I keep reading about a product called Seafoam on the Vulcan forums and lists. What is it and where do I find it?
Seafoam is a chemical additive some refer to as "tune up in a can" that can be found at most NAPA stores.
Used in the gas tank it will remove water from the fuel, clean gum and varnish from the tank and other parts of the fuel system created when gasoline just sits and will clean injectors and jets. Once Seafoam reaches the combustion chamber it really goes to work, breaking down carbon buildup on the piston, valves and head. The result is almost always a smoother running engine and the end of pre-ignition (unless there are other problems). Use an ounce of Seafoam per gallon of gas with each oil change.
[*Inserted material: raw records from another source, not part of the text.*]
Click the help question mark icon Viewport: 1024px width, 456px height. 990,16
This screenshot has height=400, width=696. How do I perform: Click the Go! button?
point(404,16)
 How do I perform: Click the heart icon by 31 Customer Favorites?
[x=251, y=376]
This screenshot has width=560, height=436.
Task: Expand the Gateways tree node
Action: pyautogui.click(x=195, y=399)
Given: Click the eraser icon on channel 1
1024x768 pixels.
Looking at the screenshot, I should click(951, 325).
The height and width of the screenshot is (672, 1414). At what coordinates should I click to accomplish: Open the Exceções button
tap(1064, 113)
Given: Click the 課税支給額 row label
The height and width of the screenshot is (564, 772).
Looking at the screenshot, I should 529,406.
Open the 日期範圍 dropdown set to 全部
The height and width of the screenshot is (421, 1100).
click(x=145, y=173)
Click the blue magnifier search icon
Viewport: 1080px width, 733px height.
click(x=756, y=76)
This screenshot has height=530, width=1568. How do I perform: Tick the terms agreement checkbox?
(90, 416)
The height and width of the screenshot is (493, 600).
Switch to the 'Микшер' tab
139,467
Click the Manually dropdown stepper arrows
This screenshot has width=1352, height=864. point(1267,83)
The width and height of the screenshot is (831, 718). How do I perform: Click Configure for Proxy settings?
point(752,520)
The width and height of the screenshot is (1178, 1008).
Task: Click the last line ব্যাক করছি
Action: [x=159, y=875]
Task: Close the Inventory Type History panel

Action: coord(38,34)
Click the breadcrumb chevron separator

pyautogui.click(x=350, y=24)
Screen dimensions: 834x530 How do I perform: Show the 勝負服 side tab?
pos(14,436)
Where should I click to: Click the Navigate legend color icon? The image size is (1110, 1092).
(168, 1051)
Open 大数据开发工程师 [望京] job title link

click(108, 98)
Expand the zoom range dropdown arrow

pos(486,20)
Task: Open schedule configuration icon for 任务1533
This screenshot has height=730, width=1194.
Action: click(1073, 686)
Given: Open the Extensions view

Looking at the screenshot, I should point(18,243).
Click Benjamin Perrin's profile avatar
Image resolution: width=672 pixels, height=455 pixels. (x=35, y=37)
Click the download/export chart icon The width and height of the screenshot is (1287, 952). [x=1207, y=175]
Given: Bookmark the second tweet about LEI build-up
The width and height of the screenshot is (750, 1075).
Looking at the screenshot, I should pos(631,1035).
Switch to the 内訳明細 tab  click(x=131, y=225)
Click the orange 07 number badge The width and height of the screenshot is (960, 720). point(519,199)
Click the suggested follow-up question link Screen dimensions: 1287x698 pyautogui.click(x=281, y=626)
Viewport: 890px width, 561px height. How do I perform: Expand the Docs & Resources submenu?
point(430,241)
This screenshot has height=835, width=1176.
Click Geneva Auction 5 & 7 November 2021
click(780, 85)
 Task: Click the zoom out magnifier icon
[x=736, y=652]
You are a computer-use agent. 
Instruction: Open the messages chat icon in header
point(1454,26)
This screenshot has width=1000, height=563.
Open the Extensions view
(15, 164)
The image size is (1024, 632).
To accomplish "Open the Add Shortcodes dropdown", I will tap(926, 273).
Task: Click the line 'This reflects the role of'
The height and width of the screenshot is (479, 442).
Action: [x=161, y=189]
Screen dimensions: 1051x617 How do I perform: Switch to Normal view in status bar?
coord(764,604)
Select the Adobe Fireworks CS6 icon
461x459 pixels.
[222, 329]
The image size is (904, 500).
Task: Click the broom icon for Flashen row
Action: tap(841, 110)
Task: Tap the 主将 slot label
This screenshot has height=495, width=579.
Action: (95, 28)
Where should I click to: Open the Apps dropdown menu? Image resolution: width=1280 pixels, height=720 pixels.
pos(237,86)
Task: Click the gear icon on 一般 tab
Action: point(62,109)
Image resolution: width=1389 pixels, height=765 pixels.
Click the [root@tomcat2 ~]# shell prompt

Some riders use Seafoam in their crankcase to clean up the lower end too. If you change oil on a regular basis (per vehicle manufacturers recommendations) this shouldn't be necessary but also won't hurt.
You'll find more information on the Seafoam website.
I'd like to remove the Kawasaki badges from my gas tank/windshield
Piece o' cake! This is the Fixit page you need.
I'm noticing some cupping on my front tire, is there something I can do about it?
The bike just doesn't seem to handle quite right, would adjusting air pressure help?
Yes and yes. It is generally agreed that Kawasaki's recommended tire pressures are a little on the soft side, especially in front which seems to cause cupping (especially on the left side which wears more quickly than the right). A good rule of thumb would be 'when in doubt go with the tire manufacturers recommendation for your bike. For instance, Metzeler recommends a minimum pressure of 36 front and 40 rear on the Nomad with the 880 tire. Many have found 39/41 offers great handling and wear Vary that front pressure by a pound up or down until you have a neutral handling machine. The amount of 'stuff' you're carrying in your bags will have some effect on the best pressure as will your weight and the weight of your passenger. You can always return to the manufacturers recommendations if you aren't happy with the change.
Here's a list of common tire manufacturers websites and help numbers to help you find recommendations for your combination:
- Dunlop, www.dunlopmotorcycle.com, (800) 548-4714
- Metzeler, www.us.metzelermoto.com, (706) 368-5826
- Michelin, motous.webmichelin.com, (800) 346-4098
- Bridgestone, www.bridgestone.com
- Pirelli, www.us.pirellimoto.com, (706) 368-5826
- Avon, www.avonmotorcycle.com, (800) 624-7470
- Maxxis, www.maxxis.com, (800) 4-MAXXIS.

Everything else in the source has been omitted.